**Enunciado escrito 1**.
Responde con lo que indica el texto sobre el abrigo:
(a) ¿En qué año vino la costurera a tomar las medidas?
(b) ¿Qué parentesco tenía Encarna con la madre del narrador?
(c) ¿De qué color era el abrigo?
**Enunciado escrito 2**. Copia el tramo del texto sobre el abrigo que va desde "Según he oído" hasta "afeó ese comentario." y renombra "abrigo" como "chaquetón" en todo ese tramo.

**Sección del texto**.
▼▼▼

Al terminar la persecución de los maquis a principios de los años 50, mi tío dejó el Cuerpo, guardó su vieja capa de guardia civil de montaña en un altillo de su casa, junto a sus correajes y su pistola, descargada y lejos del alcance de los niños. Más de una vez, en secreto y sin balas, jugamos con ella.
“Muerta de risa está la capa de Guardia Civil, mientras los niños pasan frío”, repetía Encarna, su mujer, hermana melliza de mi madre y vecina nuestra. Vivían en la casa de enfrente. Mi tía tenía también otro latiguillo: “Qué lastimica de tela, con lo buena que es”.
Según he oído contar en más de una ocasión, en el invierno frío de 1951, en el que yo cumplí cuatro años, vino una costurera de la calle Memorias y nos tomó las medidas a mi primo Pepe Giménez Soler (hijo de Encarna y de Agustín) y a mí. “Vais a tener un abrigo mu’ hermoso, como los de los niños mayores”, nos dijeron.
Aquel abrigo, pesado e incombustible, fue admirado en todo el barrio. Más tarde supe que hubo varias excepciones. Y cierta polémica.
“Ese abrigo apesta”
“¿A quién se le ocurre vestir a unos niños con la capa de la Guardia Civil? Si todavía apesta de lejos…”, dijo el padre de Juanico, vecino del carbonero, a quien quiso oírle. Al cruzarse con él por la calle, mi madre le criticó y le afeó ese comentario.
Años después, oí lo que le contaba a mi padre sobre aquel incidente:
“Me acerqué a Juan y se lo dije mu’ clarito: Paece mentira que tú digas esas cosas contra el abrigo de mi niño. Además, lo dices en voz alta, pa’ que te oiga cualquiera del Régimen y te busque las cosquillas. ¿Es que no hemos pasao ya bastante…? ¿Es que no va a acabar nunca esta maldita guerra?”.
Entonces supe que el padre de mi vecino Juanico no era amigo de la Guardia Civil ni de eso que llamaban el Régimen. También supe que no le había gustado mi abrigo. Ni pizca. Según mi madre, el vecino no era mal hombre, pero sí un bocazas y muy imprudente.
Resulta que a mi padre tampoco le gustaba que yo vistiera aquel abrigo verde oliva. Lo recuerdo vagamente porque, al llegar el siguiente invierno almeriense, repetía a menudo:
“Hace un calor insoportable. ¿No te da pena llevar al pobre niño cargando con ese abrigo tan pesao? Quítaselo ya, Isabel”.
Yo me preguntaba: “¿Estará tonto mi padre? Calor, desde luego, no hace. Más bien, frío. ¿Por qué dice que hace calor?” Mi foto con el dichoso abrigo y las anécdotas que me contaron sobre tal batalla han reforzado mis vagos recuerdos de cuando tenía cinco y seis años.

▲▲▲

**Extracto de datos**.
▼▼▼

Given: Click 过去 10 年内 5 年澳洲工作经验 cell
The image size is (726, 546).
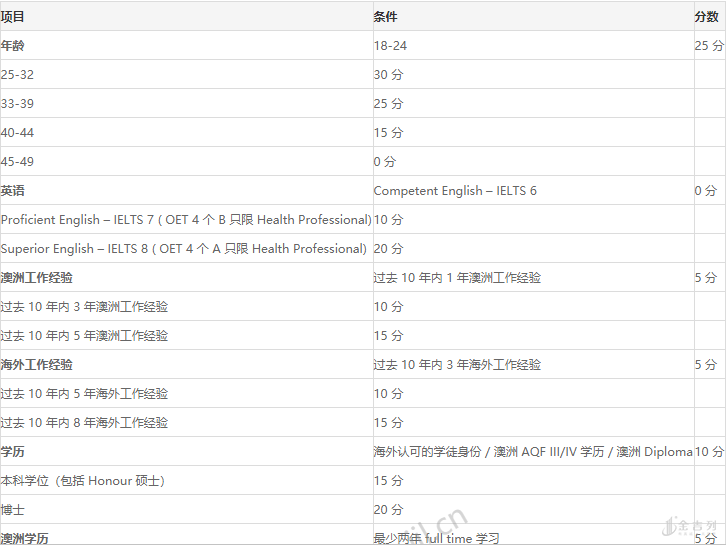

▲▲▲

**Resultado 1**.
(a) En 1951.
(b) Era su hermana melliza.
(c) Verde oliva.

**Resultado 2**.
Según he oído contar en más de una ocasión, en el invierno frío de 1951, en el que yo cumplí cuatro años, vino una costurera de la calle Memorias y nos tomó las medidas a mi primo Pepe Giménez Soler (hijo de Encarna y de Agustín) y a mí. “Vais a tener un chaquetón mu’ hermoso, como los de los niños mayores”, nos dijeron.
Aquel chaquetón, pesado e incombustible, fue admirado en todo el barrio. Más tarde supe que hubo varias excepciones. Y cierta polémica.
“Ese chaquetón apesta”
“¿A quién se le ocurre vestir a unos niños con la capa de la Guardia Civil? Si todavía apesta de lejos…”, dijo el padre de Juanico, vecino del carbonero, a quien quiso oírle. Al cruzarse con él por la calle, mi madre le criticó y le afeó ese comentario.